• _Excerpted passage_
================

This is not the best of times to launch a new "strategic concept" for the hoary North Atlantic Treaty Organization. The institution that for 60 years has epitomized the U.S.-European alliance is all but unknown to young Americans whose great-grandfathers fought in World War II. And on the other side of the Atlantic, Europeans are preoccupied with an existential malaise induced by the Greek financial and consequent E.U. political crisis.
“It's ironic,” notes Council on Foreign Relations President Richard Haass in a brutally frank Financial Times op-ed, "that Nato has committed itself to defining a new strategic concept at precisely the moment the transatlantic relationship counts for less than at any time since the 1930s."
But that's just the point. An alliance that a generation ago guided the most peaceful end to empire in history has fallen victim both to its own success in winning the Cold War and to the world's worst financial meltdown in 80 years. Because of NATO solidarity (without a shot being fired), Europe no longer faces a Soviet threat. It has therefore fallen to the bottom of Washington's to-do list.

================

• _Dataset excerpt_
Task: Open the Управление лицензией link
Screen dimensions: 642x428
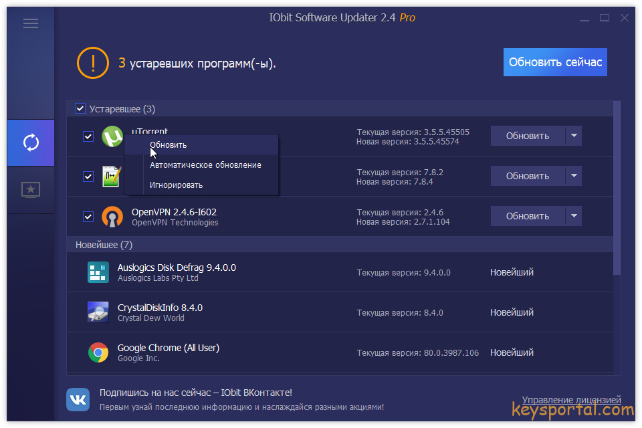Action: [x=571, y=400]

================

• _Requirements_
Reproduce word for word the part of the NATO passage from "But that's just" to "Washington's to-do list.". Rely only on the passage about NATO when responding.

• _Answer_
But that's just the point. An alliance that a generation ago guided the most peaceful end to empire in history has fallen victim both to its own success in winning the Cold War and to the world's worst financial meltdown in 80 years. Because of NATO solidarity (without a shot being fired), Europe no longer faces a Soviet threat. It has therefore fallen to the bottom of Washington's to-do list.